Helal ürün konusunun sadece gıda değil, kozmetik, tekstil, finans, tedarik zinciri ve sigorta gibi pek çok alanı kapsadığını anlatan Zeybekci, “Rakamlara göre günümüz itibarıyla sadece Müslümanların helal gıda ürünlerine olan harcamaları 1,17 trilyon dolara tekabül etmektedir. Helal belgesi almış olup da tüketilen ürünlerin toplam tutarı da 415 milyar dolardır. Gıda, tekstil, eczacılık ürünleri, kozmetik gibi ürünler ile turizm ve seyahat gibi hizmetleri de buna eklersek 1,9 trilyon dolarlık bir pazara ulaşırız.” dedi.
Zeybekci, helal sertifikalı ürünlerin yüzde 85’ini gayrimüslümlerin ürettiğini belirterek, bu durumun İslam dünyası açısından kabul edilebilir olmadığını, Türkiye’nin gerekli adımları atması halinde bu alanda etkin ülke haline gelebileceğini kaydetti.
Zeybekci, helal ürün ticaretinin yanı sıra helal belgelendirme pazarı oluştuğuna dikkati çekerek, şöyle devam etti:
“Helal belgelendirmenin yıllık pazar büyüklüğü 6 milyar dolar civarında. Ne yazık ki helal belgelendirmesi gibi dini temelleri olan bir konuda ürünlerin helal olup olmadığına gayrimüslim belgelendirme kuruluşları karar veriyor. Biz bu işe girsek de girmesek de dünyada bir helal pazarı var. Hangi ürünlerin helal olup olmadığına yönelik standartları belirleyecek, belge verecek kuruluşlar da varolacaktır. Türkiye olarak tarihten gelen itibarımız, geniş kültür coğrafyamız ve gelişmiş kalite altyapımızla küresel helal pazarında lider, kural koyucu ve yönlendirici ülke olabiliriz ve hatta olmalıyız. Çünkü ihracat yapacağız.”
Zeybekci, tasarıyla kurulmak istenen kurumun görev ve yetkilerinin iyi anlaşılması gerektiğinin altını çizerek, HAK’ın bir kamu kuruluşu olduğunu belirtti.

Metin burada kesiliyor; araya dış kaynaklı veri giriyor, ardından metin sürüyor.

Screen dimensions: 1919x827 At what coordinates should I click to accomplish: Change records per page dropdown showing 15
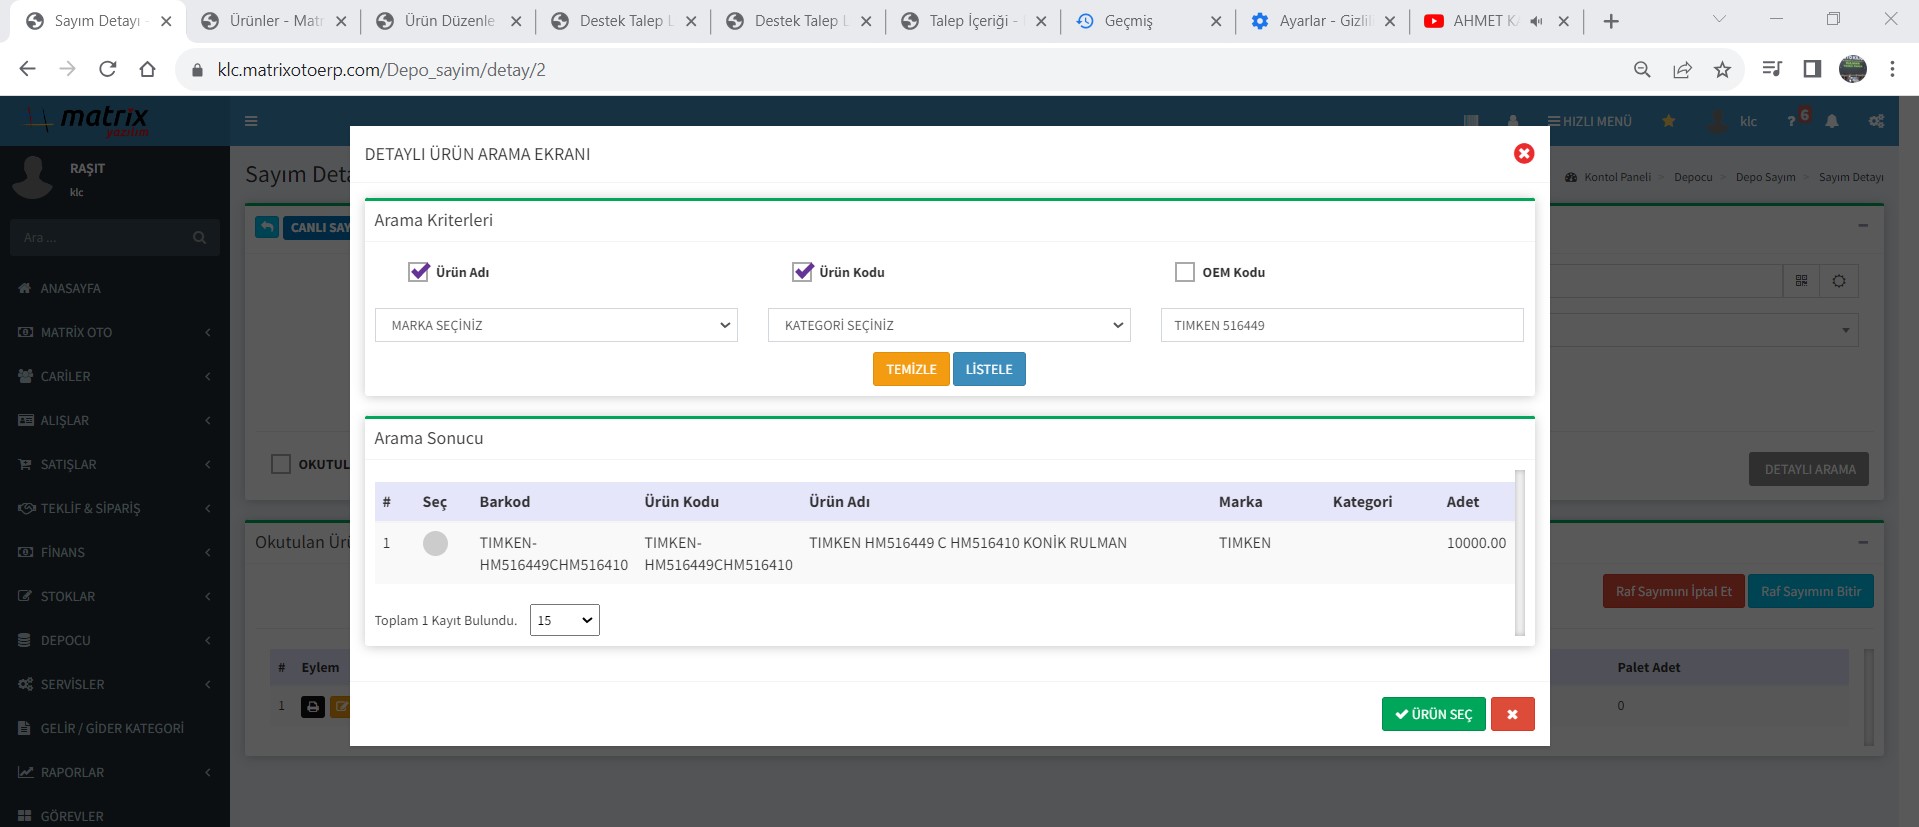coord(564,620)
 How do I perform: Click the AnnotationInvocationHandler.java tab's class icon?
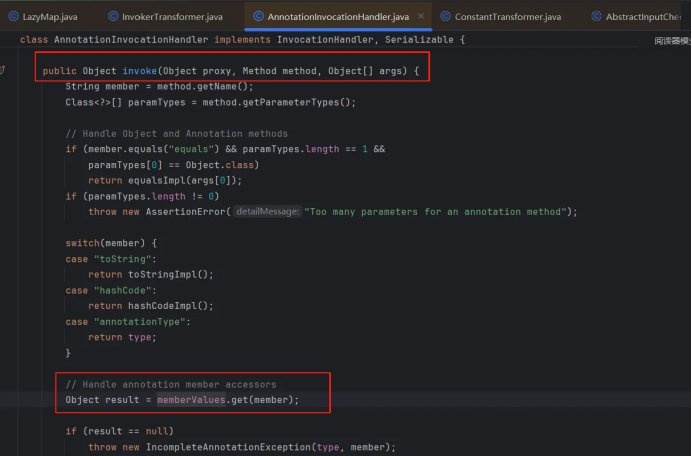point(258,17)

HAK’ın yapısı hakkında da bilgi veren Zeybekci, şunları söyledi:
“Helal gibi hassas bir konuda yanlış anlamalara meydan vermemek gerekiyor. Öncelikle bu kanun, neyin helal neyin haram olduğuna karar vermeyecektir. Zaten tüm Müslümanların üzerinde mutabakat sağladığı ortak standartlar İslam İşbirliği Teşkilatı koordinasyonunda 2010 yılında belirlenmiştir. Dolayısıyla HAK bu standartları esas alacaktır. Üreticilerde helal belgesi almak zorunlu olmadığı gibi helal belgelendirme kuruluşları açısından da HAK’a akredite olmak gibi bir zorunluluk olmayacaktır. Ülkemizde üretim süreçlerinde, tüketim alışkanlıklarının ve ihraç pazarlıklarında bir değişiklik olmayacaktır. Halihazırda zaten bir küresel helal ürün ve hizmet belgelendirme pazarı vardır. Amacımız Türkiye’nin bu pazardan daha fazla pay alması ve liderliğine soyunması.”